Well, I feel pretty stupid.  While I was in Texas last week for my Dad’s surgery, I took my Mom to lunch for an early Mother’s Day present.  She chose to eat lunch at Olive Garden.  Although the meal was delicious and our waiter was an absolute doll, I really fucked this one up.

Although it’s too late for a happy ending this Mother’s Day for my Mom, it is most certainly not too late for me.  E, you’ve been given notice.  Get on this shit STAT.  If I get a gold locket, I’ll put it up my twăt (sounded out with ă instead of ä, who fucking knew?).  Hell, if I get anything other than Wolverine, I’ll put all of it up my twăt in protest.
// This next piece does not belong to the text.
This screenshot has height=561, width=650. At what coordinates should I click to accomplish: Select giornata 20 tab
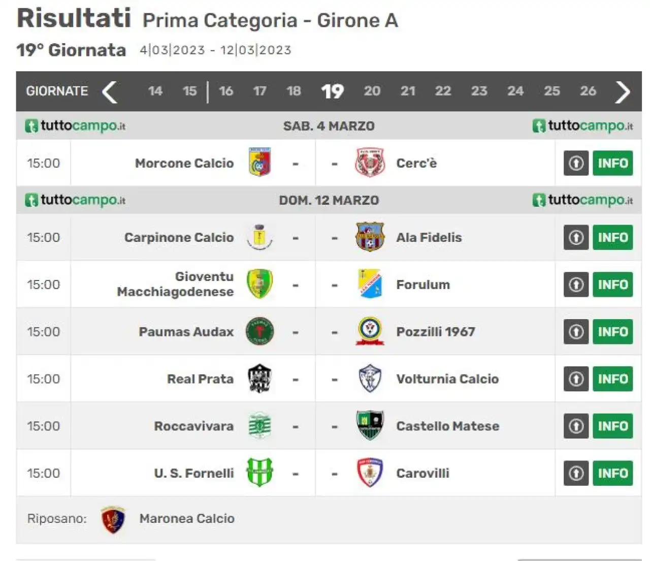click(372, 91)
I know this may seem an unreasonable demand since we’re only four short days away from Mother’s Day.  I am nothing if not reasonable.  Should Wolverine be fully booked, these replacements will suffice (in this strict order):

  1. Star-Lord.  Tell him to bring the long red leather coat and the mask.  Don’t forget his Awesome Mix, Volume 1 & 2.    
  2. Thor.  WITH his hammer.  No, his other hammer.  Just tell him to bring all his damned hammers.  
  3. Bruce Banner.  Not Hulk because I actually like my twăt intact.  And not the Edward Norton bitch.  I want Mark Ruffalo.
  4. Tony Stark, not Iron Man because that’s just weird.  Fine, he can bring the mask just in case things get crazy.
  5. Bad Bucky from Captain America.  Tell him not to show up without that metal arm and the black mask.

Who said I was high maintenance?  See, I just gave you an easy to follow Mother’s Day buying guide.  You’re welcome.